This study employed both the improved Faster-RCNN model and the traditional VGG16-based Faster-RCNN model to detect discolored tree crowns in UAV aerial images of the Changbai Mountain experimental area. The training results, as presented in Table 1, indicate that the optimized model significantly outperformed the traditional model in all evaluated metrics. Specifically, the precision of the optimized model reached 90.22%, reflecting an improvement of 4.68%; the recall rate improved to 92.33%, representing a gain of 10.11%; and the mean average precision (mAP) increased to 83.63%, a rise of 5.23%.

The training convergence and stability of the optimized model were notably superior, as illustrated in Figure 7. Compared to the VGG16-based model, the ResNet50 FPN V2-based model demonstrated smaller fluctuations in the training and validation loss curves, with faster convergence of validation loss. These findings confirm the robustness and efficiency of the optimized model, particularly in handling complex datasets and high-resolution UAV imagery.

3.3. Application of the Model

With a confidence level threshold set at 70%, the optimized Faster-RCNN model effectively detected discolored tree crowns in the study area, as shown in Figure 8. The model demonstrated reliable detection capabilities, supporting the practical monitoring of discolored tree crowns in the Changbai Mountain forest. The detection results showed reasonable confidence distributions, accurate localization, and comprehensive coverage, achieving a high practical application level. The model successfully identified both early-stage discoloration caused by pine wilt disease and deadwood. These results highlight the model’s capacity to detect discolored tree crowns across various stages of degradation with high precision and recall rates.

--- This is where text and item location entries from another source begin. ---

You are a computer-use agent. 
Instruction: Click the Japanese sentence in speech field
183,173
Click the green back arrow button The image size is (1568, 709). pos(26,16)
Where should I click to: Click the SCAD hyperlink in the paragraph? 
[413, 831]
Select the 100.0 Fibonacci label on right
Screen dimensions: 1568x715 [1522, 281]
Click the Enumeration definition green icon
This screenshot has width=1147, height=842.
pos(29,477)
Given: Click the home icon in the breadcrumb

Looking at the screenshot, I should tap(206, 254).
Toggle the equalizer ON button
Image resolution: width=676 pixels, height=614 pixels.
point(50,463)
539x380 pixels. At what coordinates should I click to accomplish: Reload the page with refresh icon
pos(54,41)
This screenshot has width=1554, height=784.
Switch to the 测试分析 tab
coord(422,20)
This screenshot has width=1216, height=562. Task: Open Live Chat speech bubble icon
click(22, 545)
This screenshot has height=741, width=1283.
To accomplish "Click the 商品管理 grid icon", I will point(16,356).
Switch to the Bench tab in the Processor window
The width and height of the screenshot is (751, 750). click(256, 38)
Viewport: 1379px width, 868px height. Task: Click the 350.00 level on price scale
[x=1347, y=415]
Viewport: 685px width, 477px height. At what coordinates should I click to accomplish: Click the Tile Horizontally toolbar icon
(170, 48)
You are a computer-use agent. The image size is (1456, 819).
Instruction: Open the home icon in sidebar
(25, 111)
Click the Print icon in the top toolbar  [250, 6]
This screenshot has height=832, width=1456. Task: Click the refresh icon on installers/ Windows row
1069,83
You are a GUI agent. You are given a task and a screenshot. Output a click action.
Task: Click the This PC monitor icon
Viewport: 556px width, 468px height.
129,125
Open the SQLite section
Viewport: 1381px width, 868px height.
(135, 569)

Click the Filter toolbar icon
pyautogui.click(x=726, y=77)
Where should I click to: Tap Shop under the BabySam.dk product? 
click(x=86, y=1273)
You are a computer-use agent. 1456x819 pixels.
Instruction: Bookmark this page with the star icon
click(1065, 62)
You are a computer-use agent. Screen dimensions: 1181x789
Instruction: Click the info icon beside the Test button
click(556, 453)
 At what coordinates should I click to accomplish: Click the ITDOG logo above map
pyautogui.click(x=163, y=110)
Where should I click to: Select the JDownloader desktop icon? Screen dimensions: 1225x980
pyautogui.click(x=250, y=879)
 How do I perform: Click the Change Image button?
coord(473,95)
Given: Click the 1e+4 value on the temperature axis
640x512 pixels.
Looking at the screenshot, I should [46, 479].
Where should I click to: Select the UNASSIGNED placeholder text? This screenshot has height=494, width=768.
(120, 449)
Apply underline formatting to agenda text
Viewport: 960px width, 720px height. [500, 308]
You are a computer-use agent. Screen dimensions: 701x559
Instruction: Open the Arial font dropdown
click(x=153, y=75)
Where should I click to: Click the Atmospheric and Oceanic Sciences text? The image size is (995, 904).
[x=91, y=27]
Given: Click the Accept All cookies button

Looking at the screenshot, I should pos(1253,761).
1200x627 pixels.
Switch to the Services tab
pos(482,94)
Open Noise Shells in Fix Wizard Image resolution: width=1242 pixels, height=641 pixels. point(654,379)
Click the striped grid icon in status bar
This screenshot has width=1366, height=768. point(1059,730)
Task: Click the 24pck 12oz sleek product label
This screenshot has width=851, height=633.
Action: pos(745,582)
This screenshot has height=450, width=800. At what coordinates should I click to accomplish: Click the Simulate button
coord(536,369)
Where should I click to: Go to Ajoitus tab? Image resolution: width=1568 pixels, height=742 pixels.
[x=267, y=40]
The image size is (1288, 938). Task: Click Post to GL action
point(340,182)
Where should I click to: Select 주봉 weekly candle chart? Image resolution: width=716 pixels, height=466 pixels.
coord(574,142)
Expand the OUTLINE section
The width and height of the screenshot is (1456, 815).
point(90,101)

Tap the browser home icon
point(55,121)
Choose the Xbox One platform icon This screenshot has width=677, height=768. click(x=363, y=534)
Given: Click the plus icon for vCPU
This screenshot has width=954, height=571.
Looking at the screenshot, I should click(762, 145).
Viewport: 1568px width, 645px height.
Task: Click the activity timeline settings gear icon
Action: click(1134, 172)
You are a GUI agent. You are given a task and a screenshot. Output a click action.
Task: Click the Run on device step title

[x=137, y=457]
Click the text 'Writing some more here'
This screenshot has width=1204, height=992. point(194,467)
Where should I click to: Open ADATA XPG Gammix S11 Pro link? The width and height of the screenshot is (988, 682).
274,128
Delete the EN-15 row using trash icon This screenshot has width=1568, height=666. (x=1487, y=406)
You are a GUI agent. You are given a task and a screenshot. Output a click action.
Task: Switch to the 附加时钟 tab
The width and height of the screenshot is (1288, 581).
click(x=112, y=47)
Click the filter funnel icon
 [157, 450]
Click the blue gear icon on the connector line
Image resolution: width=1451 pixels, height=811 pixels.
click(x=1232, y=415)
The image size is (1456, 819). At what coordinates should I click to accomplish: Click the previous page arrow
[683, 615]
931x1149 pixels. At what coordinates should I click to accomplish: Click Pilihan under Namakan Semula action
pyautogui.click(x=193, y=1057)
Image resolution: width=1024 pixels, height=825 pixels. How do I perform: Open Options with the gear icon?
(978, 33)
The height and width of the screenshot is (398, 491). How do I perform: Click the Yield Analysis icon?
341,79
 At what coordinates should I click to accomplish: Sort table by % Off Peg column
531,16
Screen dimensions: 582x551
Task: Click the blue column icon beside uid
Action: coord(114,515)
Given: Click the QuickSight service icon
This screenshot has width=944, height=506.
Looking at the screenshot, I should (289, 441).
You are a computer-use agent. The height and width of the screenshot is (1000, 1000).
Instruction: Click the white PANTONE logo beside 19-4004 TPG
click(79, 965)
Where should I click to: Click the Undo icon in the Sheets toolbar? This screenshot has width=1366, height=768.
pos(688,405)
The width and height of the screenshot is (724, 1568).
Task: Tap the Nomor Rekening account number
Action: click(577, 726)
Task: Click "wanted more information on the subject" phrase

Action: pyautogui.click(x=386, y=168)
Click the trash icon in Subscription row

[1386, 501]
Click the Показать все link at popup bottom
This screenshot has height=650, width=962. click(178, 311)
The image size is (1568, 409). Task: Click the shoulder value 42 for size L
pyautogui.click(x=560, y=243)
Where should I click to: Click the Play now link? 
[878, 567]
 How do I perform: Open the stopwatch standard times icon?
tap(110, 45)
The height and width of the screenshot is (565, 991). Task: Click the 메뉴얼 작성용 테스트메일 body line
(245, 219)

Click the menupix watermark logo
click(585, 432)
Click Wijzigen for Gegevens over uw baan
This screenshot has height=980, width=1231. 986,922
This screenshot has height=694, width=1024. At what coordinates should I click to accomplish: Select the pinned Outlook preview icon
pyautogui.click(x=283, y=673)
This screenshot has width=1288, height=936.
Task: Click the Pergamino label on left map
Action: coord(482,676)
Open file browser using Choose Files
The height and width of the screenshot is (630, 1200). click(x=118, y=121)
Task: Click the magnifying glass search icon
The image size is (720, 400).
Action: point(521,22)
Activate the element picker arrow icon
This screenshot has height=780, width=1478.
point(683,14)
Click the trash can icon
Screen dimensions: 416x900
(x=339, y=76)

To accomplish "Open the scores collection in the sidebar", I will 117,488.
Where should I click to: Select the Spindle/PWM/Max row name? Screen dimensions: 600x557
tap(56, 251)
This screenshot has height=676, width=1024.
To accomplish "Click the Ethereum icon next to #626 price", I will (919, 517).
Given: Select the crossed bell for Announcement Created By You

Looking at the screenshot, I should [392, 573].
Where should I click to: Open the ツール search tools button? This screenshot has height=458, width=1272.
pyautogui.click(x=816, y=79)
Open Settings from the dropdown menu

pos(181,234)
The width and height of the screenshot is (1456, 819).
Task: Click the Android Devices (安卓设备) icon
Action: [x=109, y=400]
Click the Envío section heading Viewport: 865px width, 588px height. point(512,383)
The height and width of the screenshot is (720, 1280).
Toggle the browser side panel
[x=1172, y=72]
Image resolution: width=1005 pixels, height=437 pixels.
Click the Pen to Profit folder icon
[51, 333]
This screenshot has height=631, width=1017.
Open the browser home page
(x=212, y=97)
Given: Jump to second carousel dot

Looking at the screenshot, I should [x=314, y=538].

For early-stage discoloration caused by pine wilt disease, the discolored areas typically appeared light yellow or yellow-brown, characterized by high spectral reflectance. The model accurately identified these regions in high-resolution multispectral UAV imagery, as demonstrated in Figure 9. the purple box is the extraction result of the discolored crown under this condition. This capability is critical for early detection and prevention of disease spread.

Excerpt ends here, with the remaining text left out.